Auch rein Musikalisch könnten die Songs trotz des Samples eigentlich kaum unterschiedlicher wirken. „Every Breath You Take“ halte ich für ein Meisterwerk des Minimalismus: ein glasklares, ruhiges Gitarrenriff, reduzierte Bass- und Drum-Linien, Stings warme, fast beschwörende Stimme. Es ist hypnotisch und, gerade mit Blick auf den Songtext, bedrohlich zugleich.
„I’ll Be Missing You“ dagegen füllt den Raum: orchestrale Samples, Gospel-Chöre, Rap-Passagen, dazu Faith Evans’ kraftvoller Gesang. Wo Sting Zurückhaltung wählte, setzt Diddy auf Größe und Pathos – ein Monument aus Klang, das eben perfekt zur Trauerfeier für einen gefallenen Gangster-Rapper passte.
Doch die emotionale Wirkung des Stücks täuschte nicht darüber hinweg, dass der Rapper tatsächlich keinen Cent an Sting gezahlt, ja, nicht einmal mit ihm geredet hatte. Kein Sample-Clearing, kein Vertrag. Sting, der alleinige Urheber von „Every Breath You Take“, reklamierte seine Rechte gerichtlich – und bekam sie selbstredend auch zugesprochen.
Seitdem fließen sämtliche Einnahmen von „I’ll Be Missing You“ in Stings Geldbeutel. Legendär wurde die Zahl: um rund 2.000 Dollar pro Tag soll es sich handeln!

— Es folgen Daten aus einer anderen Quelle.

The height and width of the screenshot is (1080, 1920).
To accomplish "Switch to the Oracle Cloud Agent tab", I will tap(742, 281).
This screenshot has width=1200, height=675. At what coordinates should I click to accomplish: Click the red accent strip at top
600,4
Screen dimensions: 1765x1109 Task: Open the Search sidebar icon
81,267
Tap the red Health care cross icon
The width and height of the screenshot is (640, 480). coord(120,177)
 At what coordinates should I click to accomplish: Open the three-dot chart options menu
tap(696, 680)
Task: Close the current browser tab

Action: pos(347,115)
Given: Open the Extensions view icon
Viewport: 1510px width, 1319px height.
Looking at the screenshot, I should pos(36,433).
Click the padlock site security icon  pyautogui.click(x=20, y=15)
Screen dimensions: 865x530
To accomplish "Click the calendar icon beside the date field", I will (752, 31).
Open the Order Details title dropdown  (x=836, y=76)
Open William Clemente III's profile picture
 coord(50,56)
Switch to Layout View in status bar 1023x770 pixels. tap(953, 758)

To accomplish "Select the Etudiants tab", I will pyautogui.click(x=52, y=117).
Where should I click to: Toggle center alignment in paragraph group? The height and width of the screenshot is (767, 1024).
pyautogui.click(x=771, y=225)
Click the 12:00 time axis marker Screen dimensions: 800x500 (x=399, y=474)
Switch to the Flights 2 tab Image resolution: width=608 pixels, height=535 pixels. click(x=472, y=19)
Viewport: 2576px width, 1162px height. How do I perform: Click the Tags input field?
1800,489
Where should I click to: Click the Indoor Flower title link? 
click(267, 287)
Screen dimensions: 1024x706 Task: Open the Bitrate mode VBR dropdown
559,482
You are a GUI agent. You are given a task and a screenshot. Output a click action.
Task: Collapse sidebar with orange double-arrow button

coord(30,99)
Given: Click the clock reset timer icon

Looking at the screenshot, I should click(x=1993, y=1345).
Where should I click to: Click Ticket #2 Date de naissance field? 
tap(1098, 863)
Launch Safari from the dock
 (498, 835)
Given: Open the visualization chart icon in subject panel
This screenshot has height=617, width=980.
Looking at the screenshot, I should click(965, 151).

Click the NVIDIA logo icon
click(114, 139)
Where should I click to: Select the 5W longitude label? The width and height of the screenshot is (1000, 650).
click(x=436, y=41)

Hochgerechnet auf über 25 Jahre seit der Veröffentlichung, ergibt das nach konservativen Schätzungen zwischen 50 und 70 Millionen Dollar – allein aus diesem einen Song. Manche Quellen sprechen sogar von über 100 Millionen – ein Betrag, der in der Branche beispiellos wäre; der jedoch weniger verwundert, wenn man bedenkt, dass „I’ll Be Missing You“ bis heute einer der meistverkauftesten Rap-Songs aller Zeiten ist. Sting selbst sagte, dass diese Einnahmen alleine ihn hätten in Rente schicken können. Und das alles, ohne dass er eine einzige Note neu geschrieben hätte!
Um zu verstehen, warum dieser Fall so besonders ist, lohnt auch ein Blick auf die Band, die den Ursprung überhaupt geschaffen hat: The Police. Gegründet 1977 in London, benannten sich Sting, Andy Summers und Stewart Copeland so, weil Copeland Sohn eines amerikanischen Polizisten war – und weil der Name kurz, scharf und international verständlich klang.
Die Band kombinierte Reggae-Rhythmen, Punk-Energie und Pop-Melodien zu einem unverwechselbaren Sound, der sie zu einer der größten Gruppen ihrer Zeit machte. Hits wie „Roxanne“, „Message in a Bottle“, „Don’t Stand So Close to Me“ und schließlich „Every Breath You Take“ prägten die 1980er-Jahre und machten The Police zu einer Kultband, deren Einfluss bis heute reicht.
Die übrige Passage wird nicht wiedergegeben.